Exploding onto the screen during these uncharted times was “Psy,” the second film of Wladyslaw Pasikowski. Translated as “Dogs” (“Psy”) it is the equivalent of “Pigs” in its derogatory reference to the police in English slang. Pigs received five prizes at the 18th Polish Feature Film Festival in Gdynia, one of the most important film festivals in Poland. But beyond the fanfare and accolades, Pasikowski’s film has become a cult classic with much of the dialogue infiltrating contemporary Polish language. Teenagers can be heard exchanging “bon mot” (good word/witty remark) on a regular basis, innocent of its original context from Pigs.

The film was not without controversy though, shocking audiences with its vulgar dialogues, cruelty and character portrayals. Pigs, is a well directed crime thriller with a good screenplay and a pinch of truth about the years of national transition in Poland at the turn of the 1980s and 1990s when everything hung in the balance. There are also many well known Polish actors in the cast, including a famous performance by Boguslaw Linda, a great Polish star who began his career in Kieslowski’s “Blind Chance” during the 1980s, following Pigs’ symbolic status of macho in Polish 1990s cinema.

The story follows the lives of former SB agents (similar to Soviet KGB) – now policemen.
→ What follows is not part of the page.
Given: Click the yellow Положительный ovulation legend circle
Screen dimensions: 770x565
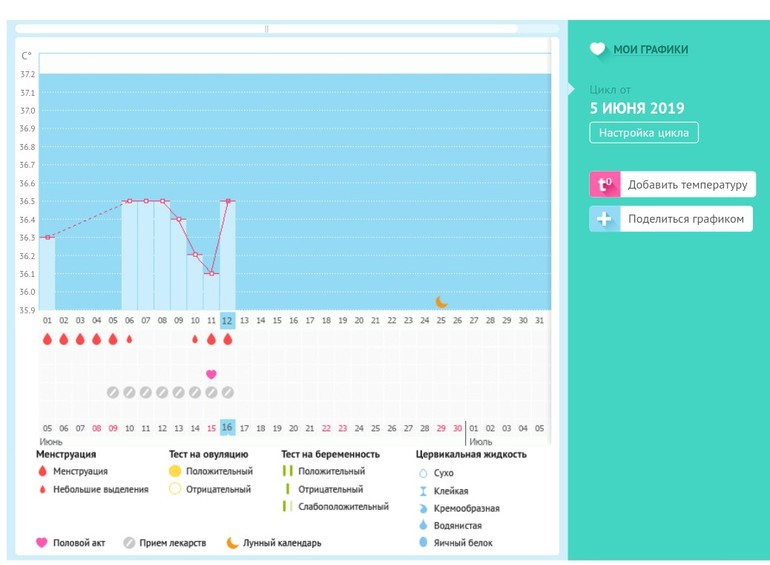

Franz Mauer (Linda) is one of them. He studied the law, going on to etch out a successful career in the SB. His wife leaves him and takes their son with her to the US. Then his partners are killed and he decides to avenge their murders.Controversy attributed to the film resulted from its realistic treatment of the subject material in an unromanticised bare bones fashion, embracing the cynicism and cruelty without holding back on how things really were in Poland 1989. Everything was shown in a very provocative and iconoclastic way. Like a famous scene when drunken agents take away their friend on their arms and are singing the song “The ballade of Janek Wisniewski,” known from the Andrzej Wajda’s film “Man of Iron.

“The song’s lyrics are about a strike and massacre of workmen in 1970 Gdynia. Zbyszek Godlewski ala Janek Wisniewski, an 18-year-old boy who was shot dead by soldiers during the strike, became a symbol of this historic event. For the generation of “Solidarity” the ballade was like a hymn. When it was sung by former agents who, in fact, were often killing people like Janek Wisniewski, it was a profanation.”They never flow out” – one of the agents says, as they throw a body into the river. Maybe it sounds like a sentence from an ordinary criminal film but it needs to be put in context as to who is saying this. SB (Secret Police) established in 1956 were responsible for political repression in Communist Poland.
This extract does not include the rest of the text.